Trent Reznor's free-music experiment: The numbers

The Nine Inch Nails frontman tries to put out an album in an unconventional way. Does it work?

Published January 5, 2008 12:02AM (EST)

A few months ago, shortly after Radiohead announced that it would be releasing its new album online, Trent Reznor of Nine Inch Nails took to the Web to declare his own independence from Big Music: "I have been under recording contracts for 18 years and have watched the business radically mutate from one thing to something inherently very different and it gives me great pleasure to be able to finally have a direct relationship with the audience as I see fit and appropriate," he wrote on his site.

Reznor's first move toward building that direct relationship occurred in November, when he hatched an unconventional plan to put out an album that he'd produced, the hip-hop artist Saul Williams' "The Inevitable Rise and Liberation of NiggyTardust!"

Fans could download a lower-quality version of the album for free (these were 192 kbps MP3 files), or they could pay $5 to help support the artist and get higher-fidelity tracks. In a post on NIN.com today, Reznor goes over the results of that experiment. In short, he doesn't know what to think.

The good news: A lot of people got to listen to Williams' music. The bad news, though, is that only a small percentage of them decided to pay for it.

Reznor says that 154,449 downloaded the album for free; 28,322 people paid for it. Another stat: Williams' previous album, released three years ago on CD, has sold 33,897 copies.

So Reznor asks, "If 33,897 people went out and bought Saul's last record 3 years ago (when more people bought CDs) and over 150K -- five times as many -- sought out this new record, that's great -- right?"

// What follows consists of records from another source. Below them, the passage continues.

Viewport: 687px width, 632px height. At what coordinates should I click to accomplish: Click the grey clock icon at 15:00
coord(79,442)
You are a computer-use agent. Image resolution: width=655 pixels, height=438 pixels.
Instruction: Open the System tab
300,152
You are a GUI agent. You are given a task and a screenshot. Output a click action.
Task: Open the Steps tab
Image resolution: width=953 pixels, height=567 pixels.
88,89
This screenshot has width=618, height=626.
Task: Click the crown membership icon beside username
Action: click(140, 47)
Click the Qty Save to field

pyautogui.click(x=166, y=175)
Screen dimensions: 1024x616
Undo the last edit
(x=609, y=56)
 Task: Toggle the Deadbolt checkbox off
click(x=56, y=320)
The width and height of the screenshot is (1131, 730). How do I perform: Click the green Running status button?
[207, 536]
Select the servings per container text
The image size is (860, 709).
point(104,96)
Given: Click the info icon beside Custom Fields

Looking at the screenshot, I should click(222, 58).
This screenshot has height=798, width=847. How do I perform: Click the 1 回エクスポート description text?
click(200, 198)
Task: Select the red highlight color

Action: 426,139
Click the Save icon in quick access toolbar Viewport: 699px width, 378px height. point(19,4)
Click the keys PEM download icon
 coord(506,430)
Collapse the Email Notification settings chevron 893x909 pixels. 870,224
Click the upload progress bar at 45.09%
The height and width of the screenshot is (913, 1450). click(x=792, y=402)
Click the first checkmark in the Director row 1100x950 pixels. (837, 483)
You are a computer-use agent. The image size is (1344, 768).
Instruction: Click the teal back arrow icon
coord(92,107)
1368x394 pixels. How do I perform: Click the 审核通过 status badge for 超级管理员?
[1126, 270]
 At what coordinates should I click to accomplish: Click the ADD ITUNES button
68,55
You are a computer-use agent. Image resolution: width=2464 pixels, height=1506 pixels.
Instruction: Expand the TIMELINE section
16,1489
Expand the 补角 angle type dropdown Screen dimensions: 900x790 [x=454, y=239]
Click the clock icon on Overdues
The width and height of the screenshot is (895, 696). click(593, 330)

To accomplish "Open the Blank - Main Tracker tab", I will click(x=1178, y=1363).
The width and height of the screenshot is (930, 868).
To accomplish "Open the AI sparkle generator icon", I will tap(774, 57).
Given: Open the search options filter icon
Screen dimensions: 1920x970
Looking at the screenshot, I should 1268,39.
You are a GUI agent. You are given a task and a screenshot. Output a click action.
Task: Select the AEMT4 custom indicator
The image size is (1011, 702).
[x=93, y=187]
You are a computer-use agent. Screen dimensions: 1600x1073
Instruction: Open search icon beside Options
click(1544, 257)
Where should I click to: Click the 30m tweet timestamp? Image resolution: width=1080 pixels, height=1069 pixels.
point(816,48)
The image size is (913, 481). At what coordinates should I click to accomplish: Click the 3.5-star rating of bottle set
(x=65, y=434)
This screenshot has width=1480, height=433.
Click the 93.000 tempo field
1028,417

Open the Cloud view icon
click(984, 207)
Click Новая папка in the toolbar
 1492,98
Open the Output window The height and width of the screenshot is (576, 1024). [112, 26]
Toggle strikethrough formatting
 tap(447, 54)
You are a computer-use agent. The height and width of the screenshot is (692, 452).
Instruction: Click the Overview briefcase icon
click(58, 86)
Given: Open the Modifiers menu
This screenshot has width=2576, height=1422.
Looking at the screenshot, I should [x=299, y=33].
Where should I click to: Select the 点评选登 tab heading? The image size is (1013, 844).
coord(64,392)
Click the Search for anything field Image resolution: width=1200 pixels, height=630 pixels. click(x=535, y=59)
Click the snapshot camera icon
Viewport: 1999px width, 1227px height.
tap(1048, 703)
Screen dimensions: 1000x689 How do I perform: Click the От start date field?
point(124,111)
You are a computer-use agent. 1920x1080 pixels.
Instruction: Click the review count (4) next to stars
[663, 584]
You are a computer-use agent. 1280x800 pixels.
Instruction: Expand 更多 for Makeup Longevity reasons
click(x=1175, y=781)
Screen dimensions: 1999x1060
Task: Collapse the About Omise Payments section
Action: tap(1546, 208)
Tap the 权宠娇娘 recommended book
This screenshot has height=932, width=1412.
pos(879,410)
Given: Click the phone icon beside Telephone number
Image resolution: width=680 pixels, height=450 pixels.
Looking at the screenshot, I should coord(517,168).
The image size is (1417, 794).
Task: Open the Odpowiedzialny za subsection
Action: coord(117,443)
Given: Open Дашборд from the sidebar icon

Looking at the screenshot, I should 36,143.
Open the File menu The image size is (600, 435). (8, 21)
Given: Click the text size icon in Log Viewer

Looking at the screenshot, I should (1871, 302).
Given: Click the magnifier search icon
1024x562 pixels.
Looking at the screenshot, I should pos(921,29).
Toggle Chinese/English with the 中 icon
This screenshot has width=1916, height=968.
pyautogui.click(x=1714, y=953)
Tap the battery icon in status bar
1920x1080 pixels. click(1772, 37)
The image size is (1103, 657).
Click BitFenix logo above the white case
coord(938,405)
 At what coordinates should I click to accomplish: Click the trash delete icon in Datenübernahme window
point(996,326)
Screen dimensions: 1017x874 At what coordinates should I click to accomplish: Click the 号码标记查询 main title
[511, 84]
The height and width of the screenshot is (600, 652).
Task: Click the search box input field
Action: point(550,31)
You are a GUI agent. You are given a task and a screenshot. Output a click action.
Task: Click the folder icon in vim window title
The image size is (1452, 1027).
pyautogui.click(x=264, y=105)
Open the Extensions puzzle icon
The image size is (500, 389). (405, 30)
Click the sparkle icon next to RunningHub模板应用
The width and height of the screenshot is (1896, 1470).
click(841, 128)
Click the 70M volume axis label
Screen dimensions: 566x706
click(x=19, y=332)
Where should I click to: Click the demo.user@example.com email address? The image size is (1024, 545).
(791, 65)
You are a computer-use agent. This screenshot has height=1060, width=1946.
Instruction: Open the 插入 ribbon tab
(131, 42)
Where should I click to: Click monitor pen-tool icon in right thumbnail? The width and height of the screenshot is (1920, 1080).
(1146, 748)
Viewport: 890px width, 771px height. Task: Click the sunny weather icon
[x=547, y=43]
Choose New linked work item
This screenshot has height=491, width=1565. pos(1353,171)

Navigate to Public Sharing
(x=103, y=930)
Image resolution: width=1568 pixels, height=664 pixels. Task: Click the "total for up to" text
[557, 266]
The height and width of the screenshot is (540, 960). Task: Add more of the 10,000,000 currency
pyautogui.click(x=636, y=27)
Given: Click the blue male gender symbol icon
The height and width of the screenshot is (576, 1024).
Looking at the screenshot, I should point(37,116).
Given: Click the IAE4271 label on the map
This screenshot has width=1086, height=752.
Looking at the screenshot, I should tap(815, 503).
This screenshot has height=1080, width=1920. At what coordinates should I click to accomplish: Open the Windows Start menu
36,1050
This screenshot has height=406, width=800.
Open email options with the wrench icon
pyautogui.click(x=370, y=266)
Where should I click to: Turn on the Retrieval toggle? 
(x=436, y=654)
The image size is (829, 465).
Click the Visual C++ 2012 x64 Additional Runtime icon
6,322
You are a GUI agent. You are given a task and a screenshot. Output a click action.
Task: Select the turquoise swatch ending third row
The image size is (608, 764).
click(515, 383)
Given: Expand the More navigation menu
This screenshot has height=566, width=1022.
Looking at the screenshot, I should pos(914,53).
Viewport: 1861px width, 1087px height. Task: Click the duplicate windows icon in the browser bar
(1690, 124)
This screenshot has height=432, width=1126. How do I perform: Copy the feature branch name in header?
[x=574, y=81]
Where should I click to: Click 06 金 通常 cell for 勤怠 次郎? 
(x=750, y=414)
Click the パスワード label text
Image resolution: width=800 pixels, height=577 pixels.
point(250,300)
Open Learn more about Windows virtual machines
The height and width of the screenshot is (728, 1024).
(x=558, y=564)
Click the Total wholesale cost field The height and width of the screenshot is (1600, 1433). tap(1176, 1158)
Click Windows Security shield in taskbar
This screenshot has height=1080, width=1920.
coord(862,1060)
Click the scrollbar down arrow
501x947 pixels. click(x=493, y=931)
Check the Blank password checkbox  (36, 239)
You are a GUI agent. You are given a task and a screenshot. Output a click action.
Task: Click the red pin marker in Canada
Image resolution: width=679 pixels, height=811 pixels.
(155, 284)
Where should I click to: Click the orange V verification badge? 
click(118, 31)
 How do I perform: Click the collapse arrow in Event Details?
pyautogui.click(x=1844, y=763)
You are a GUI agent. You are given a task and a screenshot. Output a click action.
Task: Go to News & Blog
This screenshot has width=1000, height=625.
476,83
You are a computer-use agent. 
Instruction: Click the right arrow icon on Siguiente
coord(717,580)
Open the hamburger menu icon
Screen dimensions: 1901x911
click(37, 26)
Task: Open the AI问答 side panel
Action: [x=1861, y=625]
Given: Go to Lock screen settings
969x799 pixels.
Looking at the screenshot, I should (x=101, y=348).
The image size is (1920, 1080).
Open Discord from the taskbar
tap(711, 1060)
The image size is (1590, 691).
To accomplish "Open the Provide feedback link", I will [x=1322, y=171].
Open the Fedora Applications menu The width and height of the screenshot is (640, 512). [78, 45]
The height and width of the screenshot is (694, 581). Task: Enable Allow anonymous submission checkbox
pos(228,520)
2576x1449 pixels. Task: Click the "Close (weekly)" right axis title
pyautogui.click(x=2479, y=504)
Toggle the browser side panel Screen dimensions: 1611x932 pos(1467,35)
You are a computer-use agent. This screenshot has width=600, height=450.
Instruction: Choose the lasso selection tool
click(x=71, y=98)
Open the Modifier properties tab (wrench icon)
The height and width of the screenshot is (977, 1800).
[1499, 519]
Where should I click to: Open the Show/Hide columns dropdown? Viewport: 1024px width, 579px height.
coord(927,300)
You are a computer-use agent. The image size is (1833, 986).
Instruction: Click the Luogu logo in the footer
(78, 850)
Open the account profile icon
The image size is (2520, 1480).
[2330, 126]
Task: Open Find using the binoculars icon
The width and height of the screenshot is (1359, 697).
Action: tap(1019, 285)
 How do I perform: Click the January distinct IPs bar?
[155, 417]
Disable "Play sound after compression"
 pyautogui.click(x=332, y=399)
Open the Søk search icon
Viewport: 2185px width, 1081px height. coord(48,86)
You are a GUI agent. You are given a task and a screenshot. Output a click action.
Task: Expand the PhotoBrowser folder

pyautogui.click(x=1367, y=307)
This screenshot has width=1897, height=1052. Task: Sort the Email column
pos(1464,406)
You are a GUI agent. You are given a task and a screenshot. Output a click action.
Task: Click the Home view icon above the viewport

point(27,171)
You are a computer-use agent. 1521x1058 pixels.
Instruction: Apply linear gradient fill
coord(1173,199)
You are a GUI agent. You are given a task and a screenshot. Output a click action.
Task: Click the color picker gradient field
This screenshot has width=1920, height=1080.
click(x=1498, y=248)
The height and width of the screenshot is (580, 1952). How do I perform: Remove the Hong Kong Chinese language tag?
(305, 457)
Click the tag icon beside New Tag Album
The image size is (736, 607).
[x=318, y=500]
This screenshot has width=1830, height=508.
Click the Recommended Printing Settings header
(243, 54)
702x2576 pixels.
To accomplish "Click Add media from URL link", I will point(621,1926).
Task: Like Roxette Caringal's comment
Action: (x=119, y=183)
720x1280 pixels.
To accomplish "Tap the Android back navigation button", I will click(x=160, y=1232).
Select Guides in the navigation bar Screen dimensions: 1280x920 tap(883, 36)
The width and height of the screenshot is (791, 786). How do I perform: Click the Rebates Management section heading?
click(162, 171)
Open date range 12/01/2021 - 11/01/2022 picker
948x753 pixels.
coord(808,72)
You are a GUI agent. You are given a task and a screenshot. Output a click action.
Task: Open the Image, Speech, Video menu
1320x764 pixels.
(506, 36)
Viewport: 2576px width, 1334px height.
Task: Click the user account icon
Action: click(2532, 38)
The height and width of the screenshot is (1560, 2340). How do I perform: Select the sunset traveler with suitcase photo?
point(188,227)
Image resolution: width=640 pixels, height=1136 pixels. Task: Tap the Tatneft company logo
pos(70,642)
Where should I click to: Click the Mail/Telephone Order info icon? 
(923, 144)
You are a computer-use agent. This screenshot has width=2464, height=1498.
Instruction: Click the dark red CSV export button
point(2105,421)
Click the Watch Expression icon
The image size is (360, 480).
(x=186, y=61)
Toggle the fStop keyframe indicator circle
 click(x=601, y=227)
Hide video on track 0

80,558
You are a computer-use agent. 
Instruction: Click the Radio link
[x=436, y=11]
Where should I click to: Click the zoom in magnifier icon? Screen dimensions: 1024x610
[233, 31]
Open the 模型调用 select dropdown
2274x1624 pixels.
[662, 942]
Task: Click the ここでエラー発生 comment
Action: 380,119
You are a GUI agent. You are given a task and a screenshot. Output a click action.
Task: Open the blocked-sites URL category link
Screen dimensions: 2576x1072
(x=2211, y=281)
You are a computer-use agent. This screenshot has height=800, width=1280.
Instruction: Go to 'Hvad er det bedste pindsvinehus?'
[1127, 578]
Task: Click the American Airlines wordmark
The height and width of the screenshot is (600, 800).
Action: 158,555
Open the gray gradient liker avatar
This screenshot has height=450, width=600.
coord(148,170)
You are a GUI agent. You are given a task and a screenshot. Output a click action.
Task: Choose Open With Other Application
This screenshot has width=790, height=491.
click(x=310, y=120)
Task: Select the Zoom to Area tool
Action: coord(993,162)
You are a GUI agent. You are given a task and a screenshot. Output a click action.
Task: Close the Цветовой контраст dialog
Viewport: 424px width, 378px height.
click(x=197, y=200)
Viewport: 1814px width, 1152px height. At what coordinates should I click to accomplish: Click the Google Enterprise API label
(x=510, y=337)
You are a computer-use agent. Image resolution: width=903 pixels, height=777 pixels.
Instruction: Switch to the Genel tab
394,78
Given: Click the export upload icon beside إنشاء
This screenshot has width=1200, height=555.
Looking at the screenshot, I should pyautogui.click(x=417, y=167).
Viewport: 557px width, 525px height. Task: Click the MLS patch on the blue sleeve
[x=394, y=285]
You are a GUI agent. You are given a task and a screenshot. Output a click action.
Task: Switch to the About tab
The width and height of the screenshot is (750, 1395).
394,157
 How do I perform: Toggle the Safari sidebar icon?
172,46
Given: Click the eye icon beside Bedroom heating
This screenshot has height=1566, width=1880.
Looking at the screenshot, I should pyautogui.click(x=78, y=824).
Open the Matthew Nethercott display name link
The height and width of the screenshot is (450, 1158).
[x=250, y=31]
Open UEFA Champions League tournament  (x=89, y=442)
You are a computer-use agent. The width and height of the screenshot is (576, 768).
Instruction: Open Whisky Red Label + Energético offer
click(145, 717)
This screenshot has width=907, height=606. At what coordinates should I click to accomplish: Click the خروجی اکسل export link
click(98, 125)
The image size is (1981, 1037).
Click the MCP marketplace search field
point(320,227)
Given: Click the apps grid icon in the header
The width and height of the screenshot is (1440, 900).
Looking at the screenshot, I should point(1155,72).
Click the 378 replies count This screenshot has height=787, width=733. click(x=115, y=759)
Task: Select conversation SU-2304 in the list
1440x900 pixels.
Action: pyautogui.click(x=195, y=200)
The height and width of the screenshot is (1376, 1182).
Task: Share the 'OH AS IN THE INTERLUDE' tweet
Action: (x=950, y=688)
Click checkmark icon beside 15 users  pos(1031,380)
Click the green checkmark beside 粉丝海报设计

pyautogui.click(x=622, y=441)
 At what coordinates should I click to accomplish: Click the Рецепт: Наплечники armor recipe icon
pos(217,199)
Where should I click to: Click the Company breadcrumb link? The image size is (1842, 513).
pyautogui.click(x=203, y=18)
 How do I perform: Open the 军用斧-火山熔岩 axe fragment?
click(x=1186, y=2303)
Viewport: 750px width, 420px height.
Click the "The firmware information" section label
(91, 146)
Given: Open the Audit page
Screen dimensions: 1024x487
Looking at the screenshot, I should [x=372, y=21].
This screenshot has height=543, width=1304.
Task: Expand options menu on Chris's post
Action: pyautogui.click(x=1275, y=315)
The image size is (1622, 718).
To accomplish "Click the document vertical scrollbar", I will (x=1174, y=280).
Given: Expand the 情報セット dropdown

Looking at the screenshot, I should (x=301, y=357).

Well, yeah -- more people are listening to him. On the other hand, though, "is it good news that less than one in five feel it was worth $5? I'm not sure what I was expecting but that percentage -- primarily from fans -- seems disheartening."

You might counter that at least this way, the artist gets to keep the money -- there isn't a record company sucking out a lot from the deal. But Reznor points out he spent much to produce and even to give away the album -- he paid for a studio, he paid for bandwidth, he paid to set up an online store. "Nobody's getting rich off this project," he writes.

So did he succeed or was it a bust? At least there's this: "Saul's music is in more people's iPods than ever before and people are interested in him," Reznor writes. Williams is on tour now; certainly having his music out to more people can only help that effort.


By Farhad Manjoo

Farhad Manjoo is a Salon staff writer and the author of True Enough: Learning to Live in a Post-Fact Society.